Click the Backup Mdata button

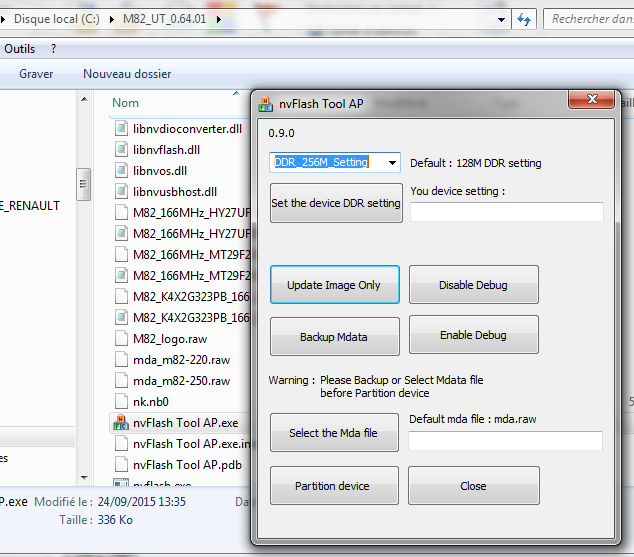pos(334,337)
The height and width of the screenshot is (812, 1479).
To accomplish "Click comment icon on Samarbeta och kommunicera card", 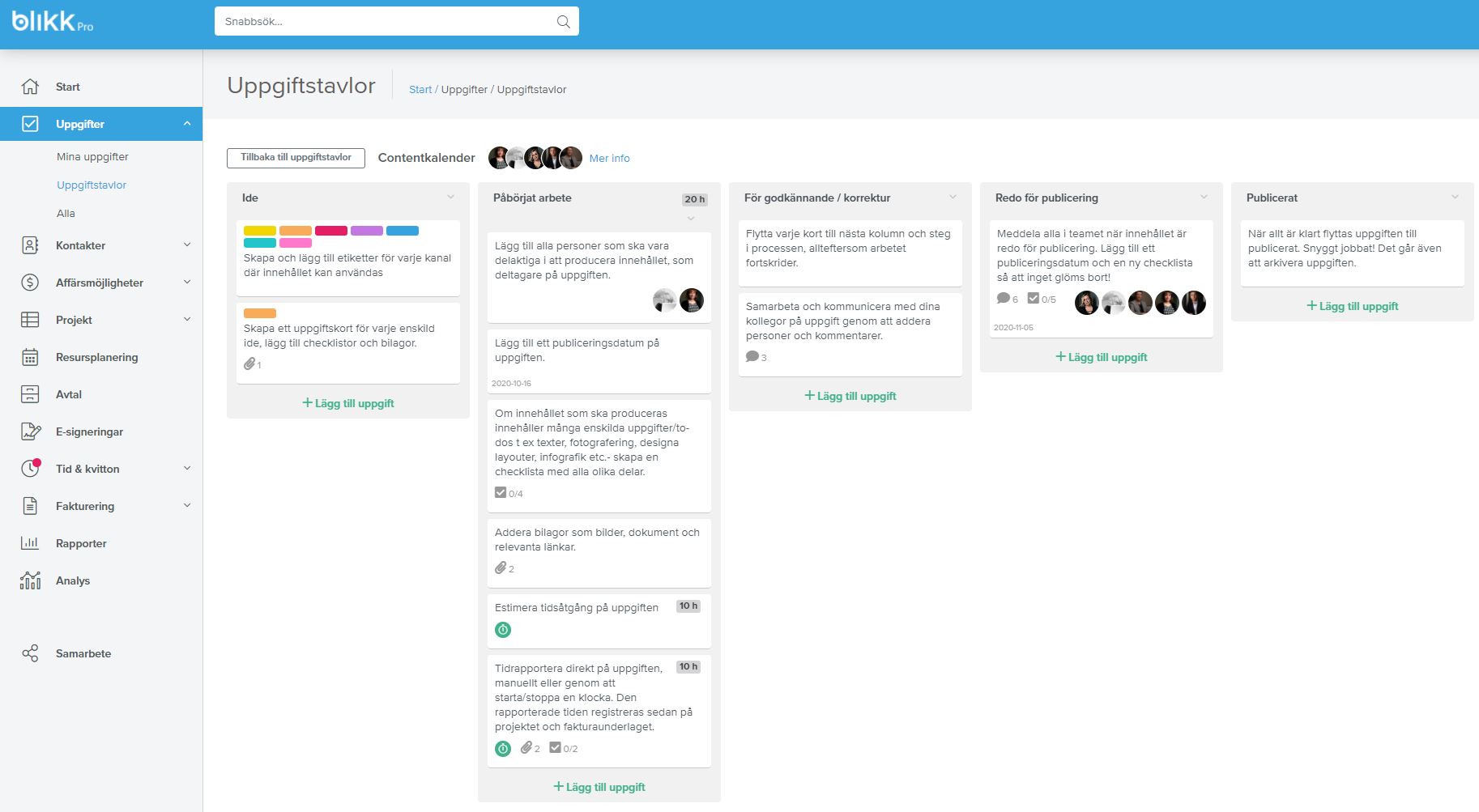I will pyautogui.click(x=752, y=357).
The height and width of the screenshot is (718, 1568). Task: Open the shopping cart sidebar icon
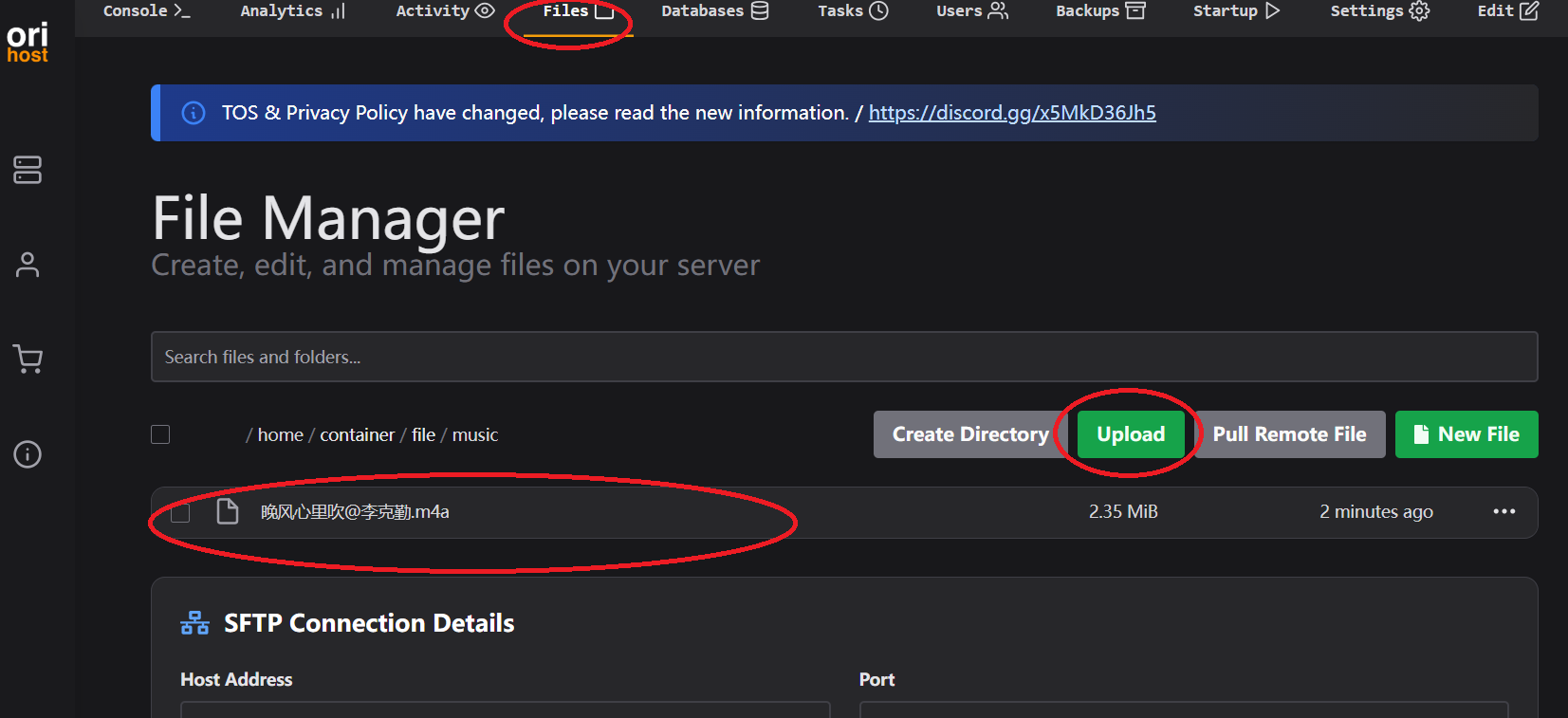(x=28, y=359)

───

AIM OF THE EXERCISE:
After locating the line that contains "The height and width of the screenshot is (718, 1568).", output it and all later lines through the end of the material exactly, leaving out pictures.

YOUR SOLUTION:
The height and width of the screenshot is (718, 1568). Task: Open the shopping cart sidebar icon
(x=28, y=359)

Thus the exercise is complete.